Most of these horses have never been vet checked, trotted out in lanes, or had large numbers inscribed on their hindquarters. New stuff for everyone. By racetime, at 11 everyone was checked and numbered and split into two groups of fifty for the start. I was number 49....Yas thought they should have given me 51 for my birthday, but I figure that I got two years off for good behaviour... so I went in the first group. A bunch of us from Sakkara were in that group and we left a little late because we knew that the wind would be at our backs and on the way out, the front runners would be eating dust. (Mind you we ate it on the way back, but by then we were all so filthy that it didn`t matter any more.) It was so great to see a line of riders snaking across the desert. At one point a bunch sang me `Happy Birthday`. They had water at the 5 km mark, but few of the horses wanted to drink, tho` the riders were happy to, and at the 10 km stop. They checked heart rates and had a trot by there. Discovered that Radar DOES NOT like hand held HRM`s for whatever reason, but he was at 56 at the halfway point anyway.
The way back was lovely with the wind in our faces and we met the second group on their way out.
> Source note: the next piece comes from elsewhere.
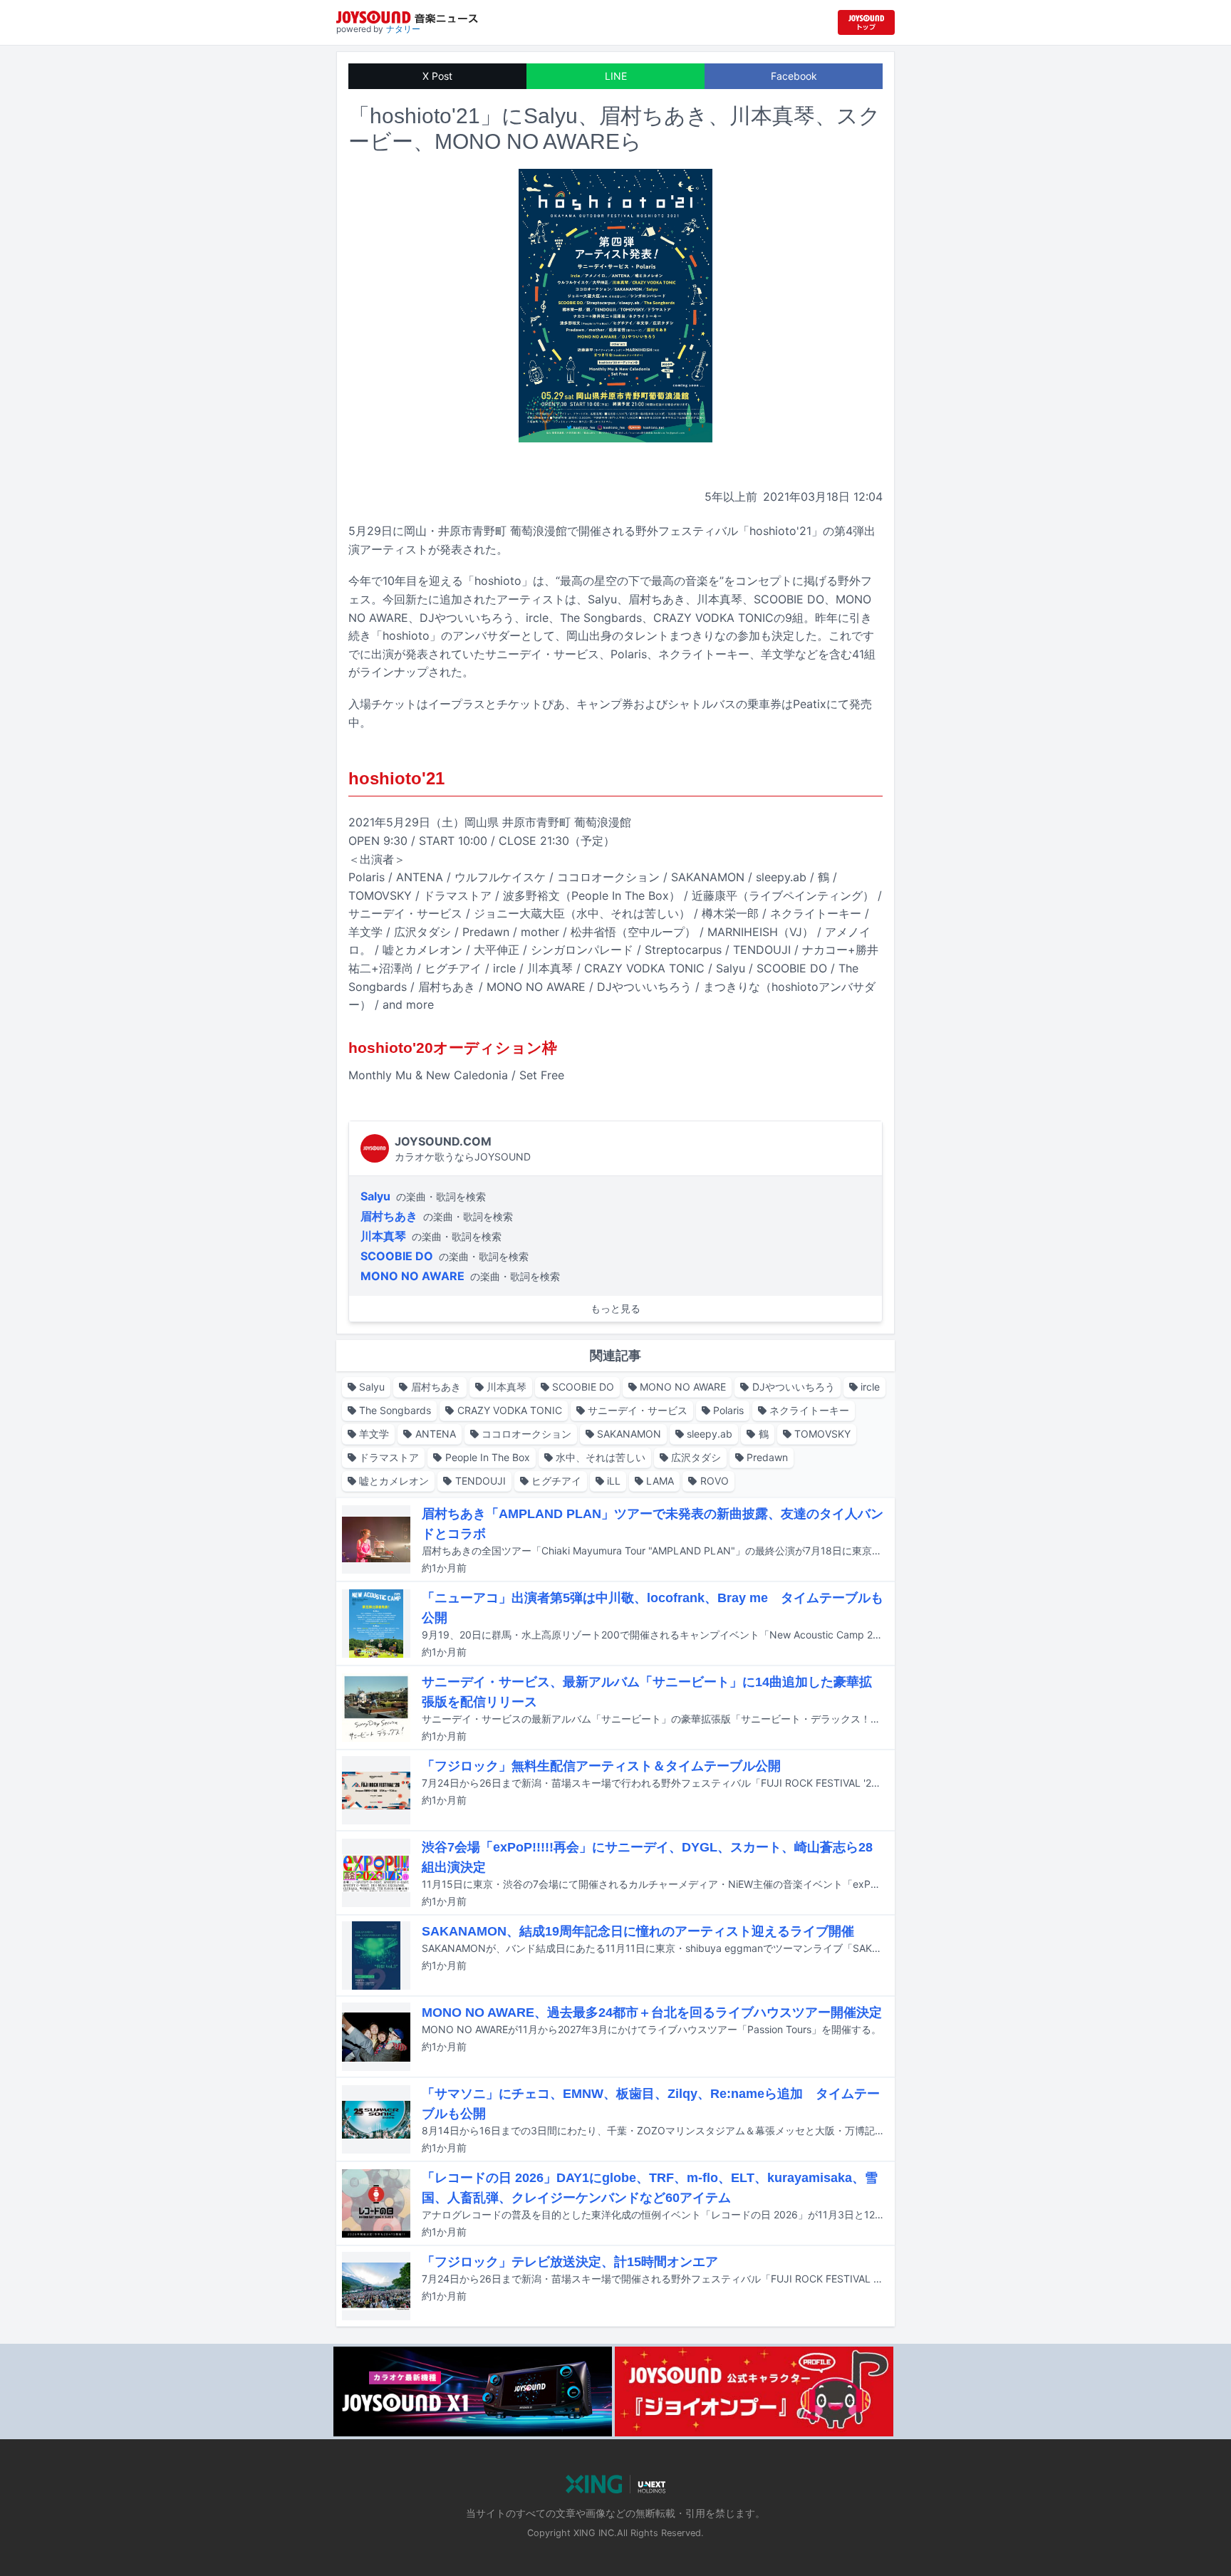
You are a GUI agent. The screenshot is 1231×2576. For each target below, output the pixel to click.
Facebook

The horses were all having a wonderful time and there were some great flat places for long canters. We had one horse get loose from a rider on his way back and come careening into camp after I`d arrived. This was a particularly hard-mouthed stallion that had been ridden by a 61 yr old man, a former jockey... so on the small side... and the rider had injured his hand in a accident before the ride. I told him later that if he`d had to be vet checked, or if I were his mother, he wouldn`t have ridden. But people were watching the desert and saw the horse coming so everyone was ready. Luckily the rider had dismounted to check the horse so we had no falls.
Results: Congrats from the UAE on our turnout and organisation (we take a bow). Out of 100 horses registered, only 2 didn`t pass the initial vet check and one was withdrawn by a rider who felt her horse was borderline. No one timed out of qualification, and only 4 horses didn`t pass the second check. We are delighted and incredibly sunburned and about 2 kgs lighter after a shower to wash the dust out. The route was gorgeous, but not one of our really stunning places, so there`s nowhere to go but up.
Now I`m off to dinner at an excellent Chinese restaurant, where I will be properly surprised for my birthday party...which I could easily skip except that I`m STARVING.